Med Hypotheses ; 141: 109734, 2020 Aug.
Artigo em Inglês | MEDLINE | ID: mdl-32298922

RESUMO

Current medicine is practiced in an organ-based, function-appraised manner with less attention paid to the tissue characteristics of the appraised organs. The fundamentals of this paradigm have been the product of an oversimplified and often layman-based perceptions of the studied organ over the years. These perceptions drove the current definitions of normality and abnormality, parameters used in the diagnosis of the disease, goals of treatment and studied outcomes. Despite the explosive advancement in technology that could have potentially changed our 'upstream' thinking, practitioners remain captives of these old beliefs and have streamlined current technology in a 'downstream' fashion; in the form of goal-directed protocols, and engineering systems that would study their implementations.
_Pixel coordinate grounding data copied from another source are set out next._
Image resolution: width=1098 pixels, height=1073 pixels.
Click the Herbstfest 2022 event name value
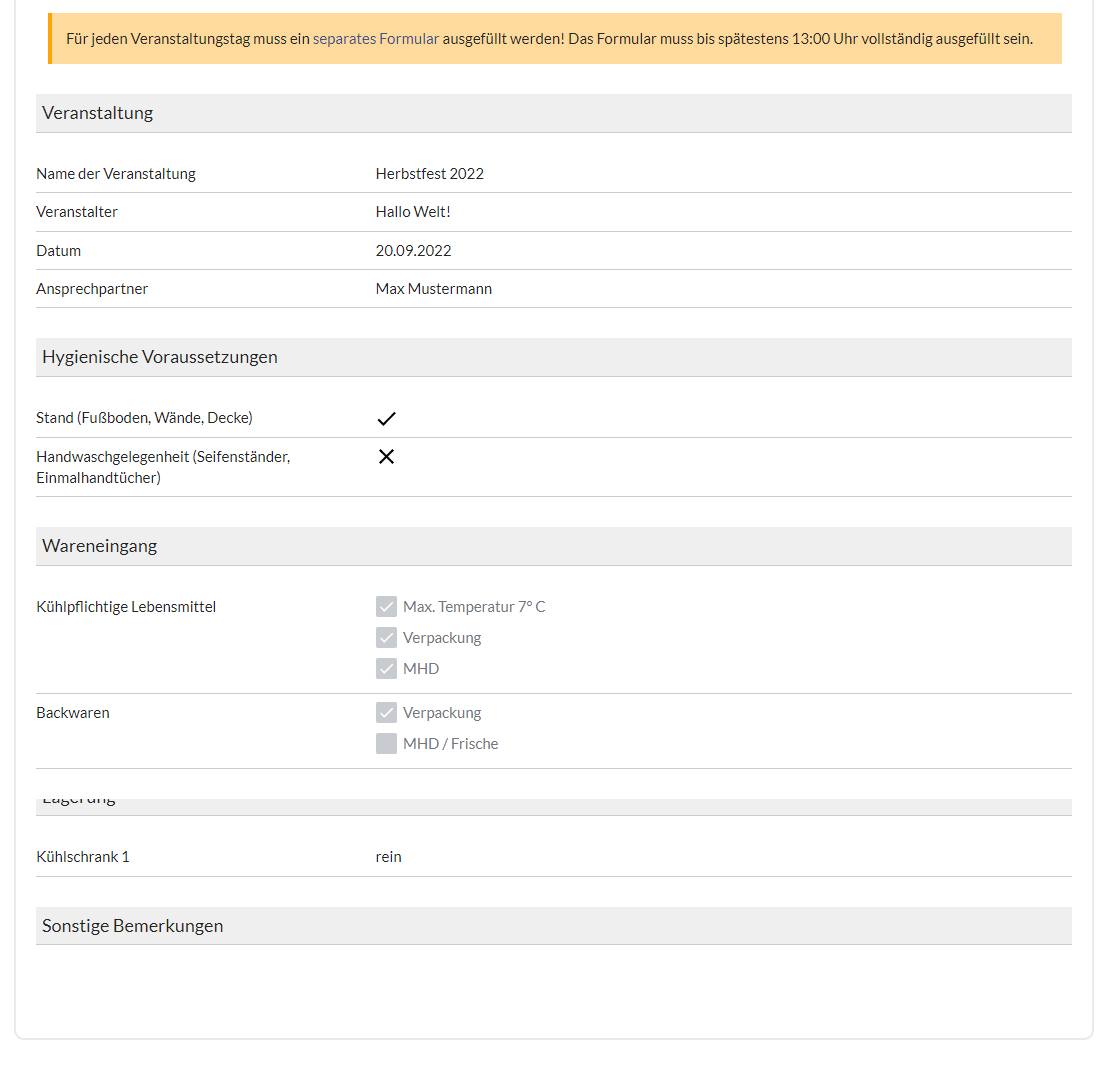click(430, 174)
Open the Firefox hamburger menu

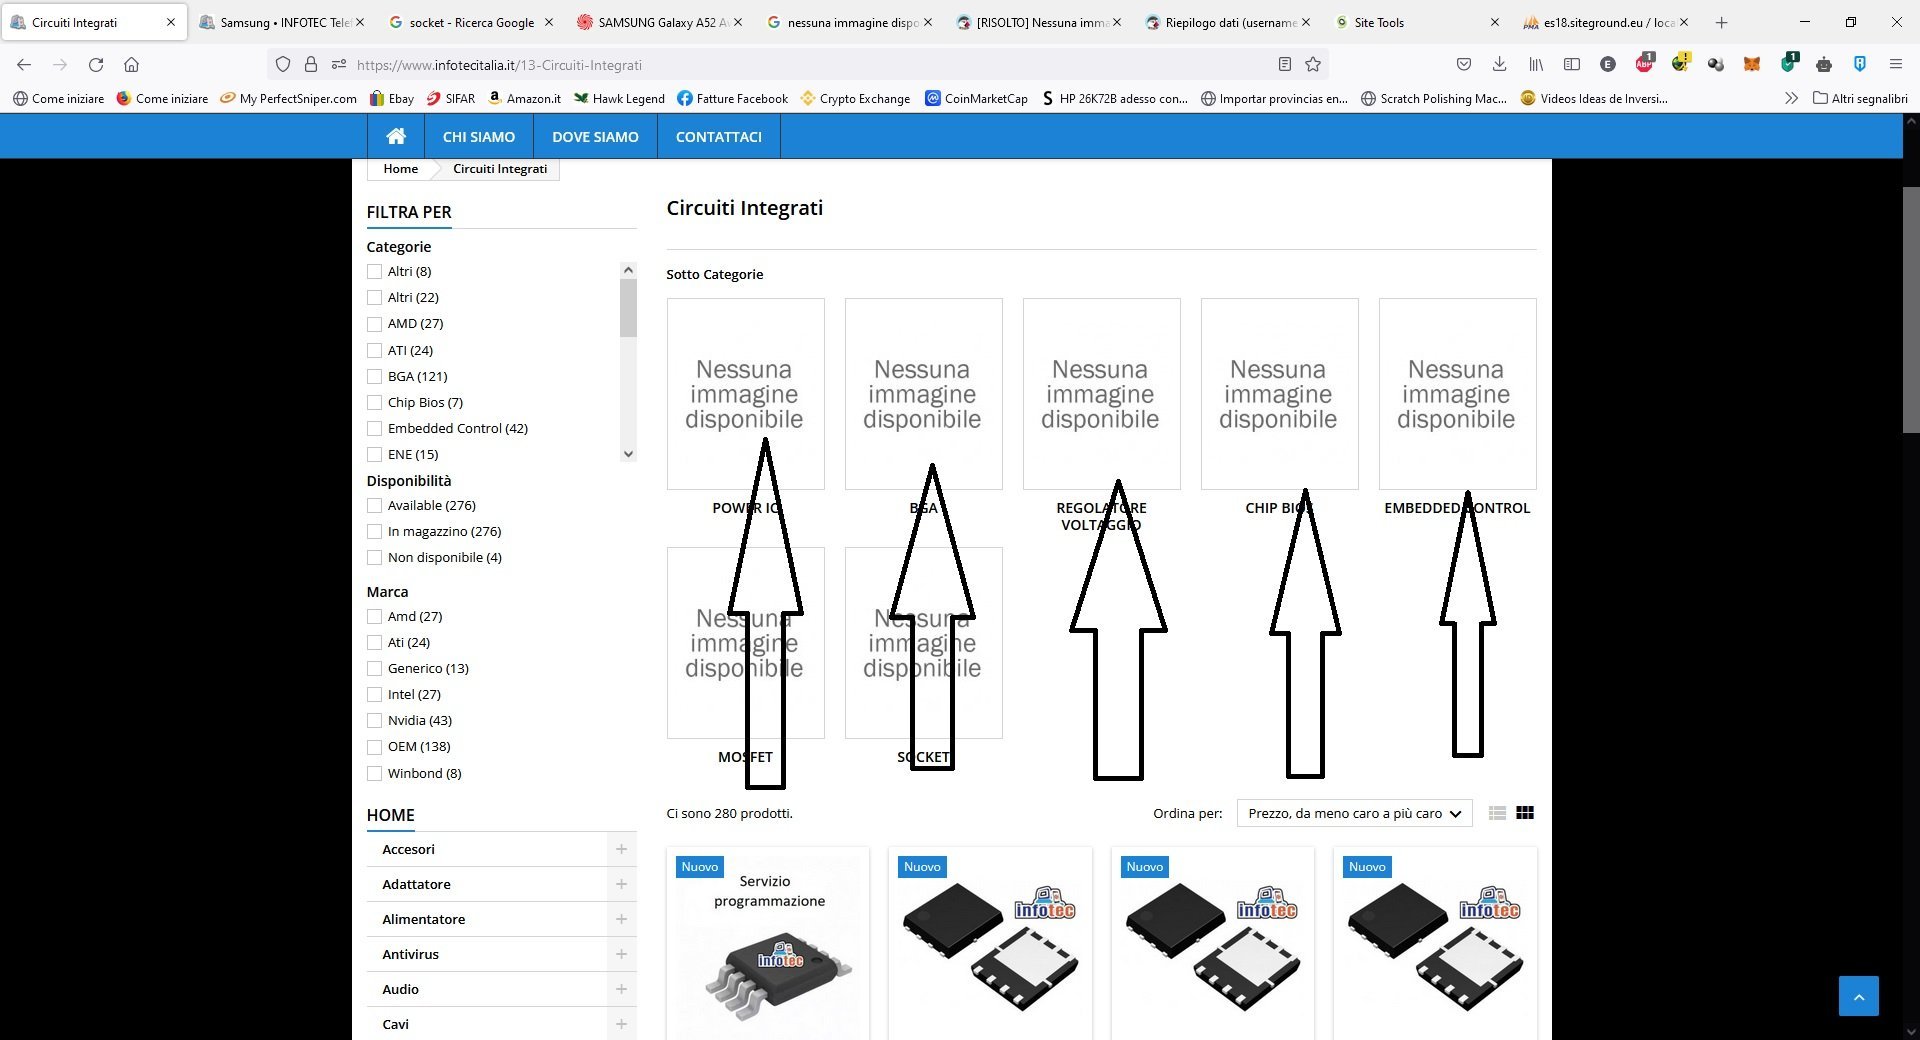(x=1895, y=64)
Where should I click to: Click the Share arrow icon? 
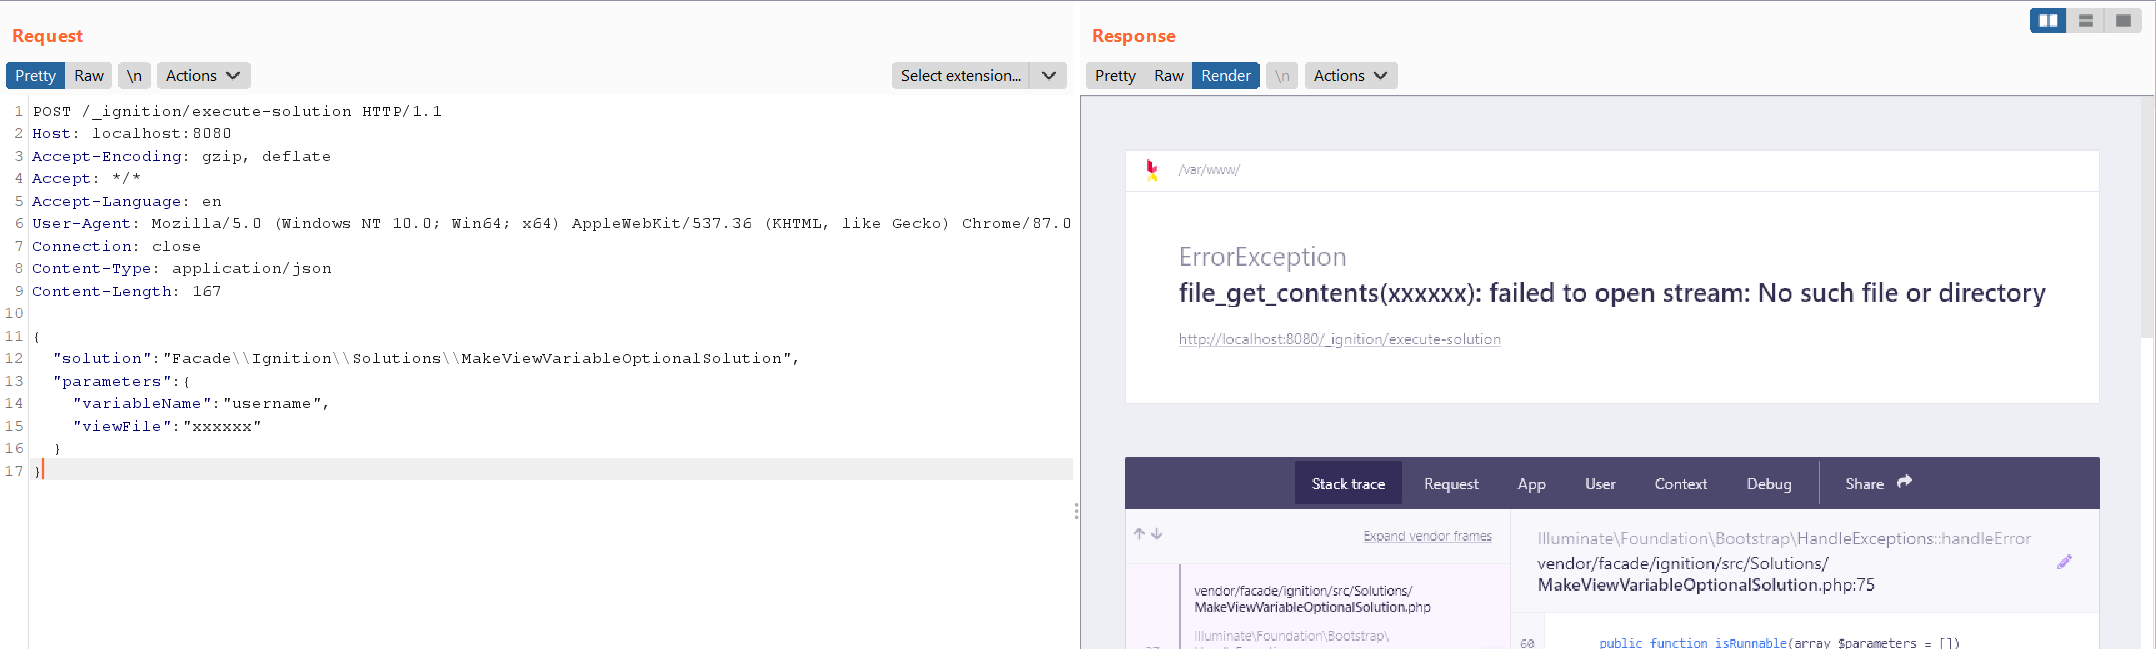click(1904, 482)
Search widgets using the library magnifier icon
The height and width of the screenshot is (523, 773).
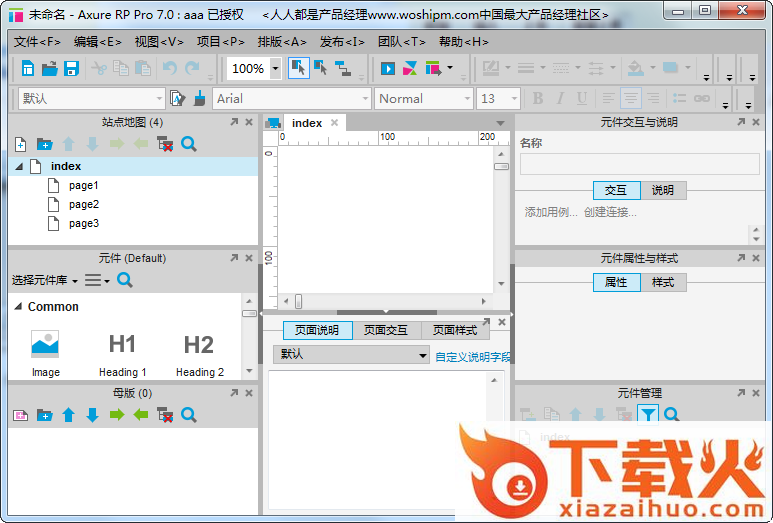125,281
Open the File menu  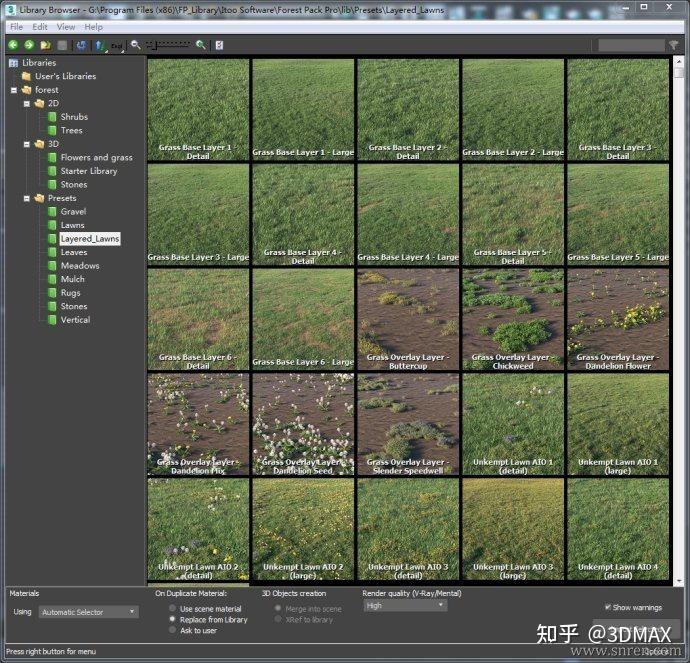pyautogui.click(x=16, y=27)
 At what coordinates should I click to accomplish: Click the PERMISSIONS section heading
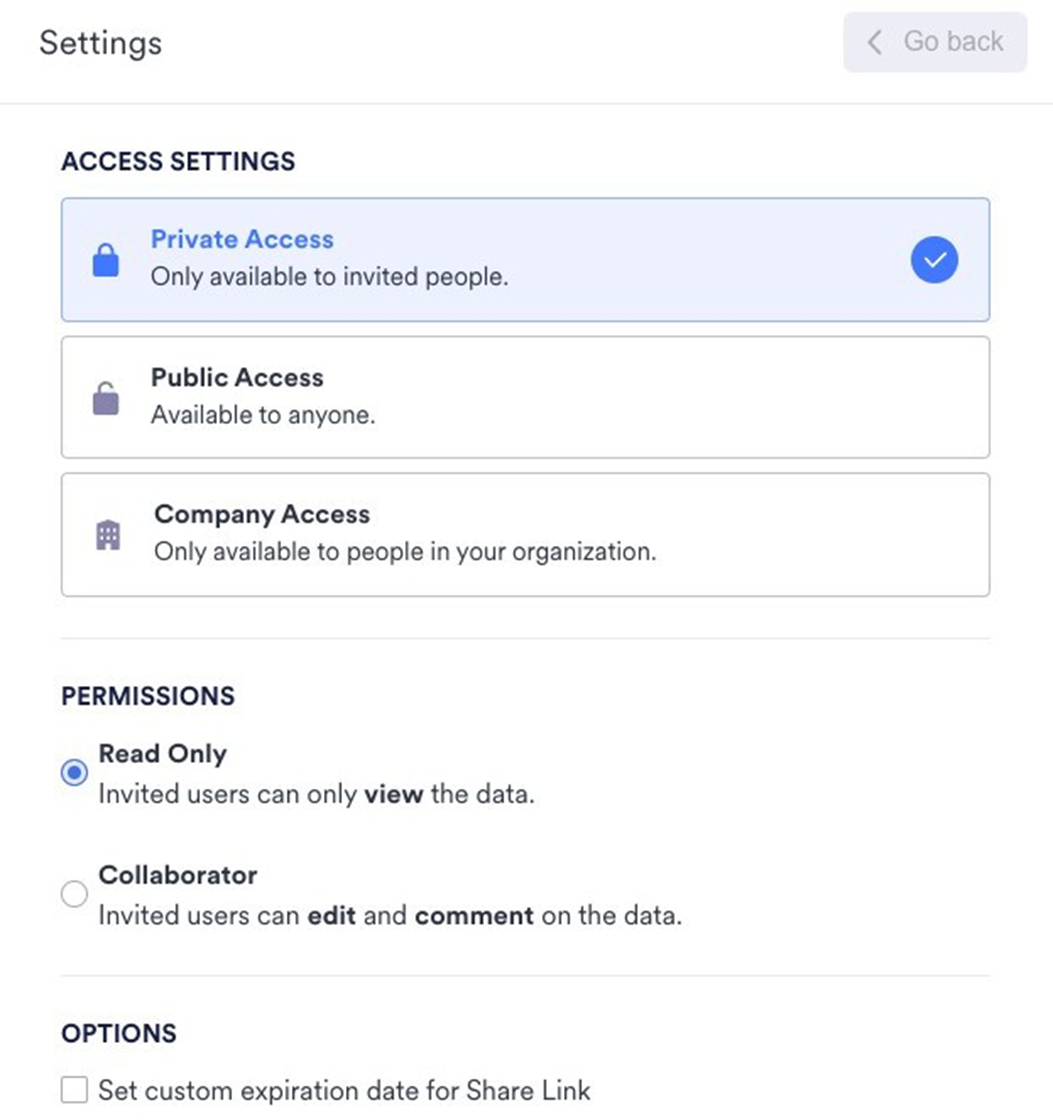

As a result, diseases continue to evolve, become more resistant to therapy, late to diagnose, and with a persistent worsening of outcomes. With a primarily focus on the heart and from an anesthesiologist prospective, we challenge the fundamentals of the current paradigm from an 'upstream' prospective. We challenge the current 'territorial' definitions of the organs studied, the current terminology of some diseases, the parameters used in their diagnosis, the diagnostic modalities used and their goals of treatment. We illustrate some examples when the current collective 'myth' meets the 'reality' in an acute care setting, further clarifying the limitations of the current paradigm. We also, provide a theoretical hypothesis of what we believe to be a potential substitute of the current paradigm. Our theory redefines disease from an organ-based functional phenomenon to a structural-based tissue phenomenon, calling for an integrative and holistic approach of tissue assessment rather than a discrete approach that may potentially obscure the interaction of non-appraised organs. We also believe in redirecting technology in an upstream direction to better redefine and early detect diseases rather than submitting to generationally inherited beliefs. Whereas we have started some of our research on our proposed paradigm, our theoretical framework remains to be thought-provoking, and hypothesis-generating at the present time.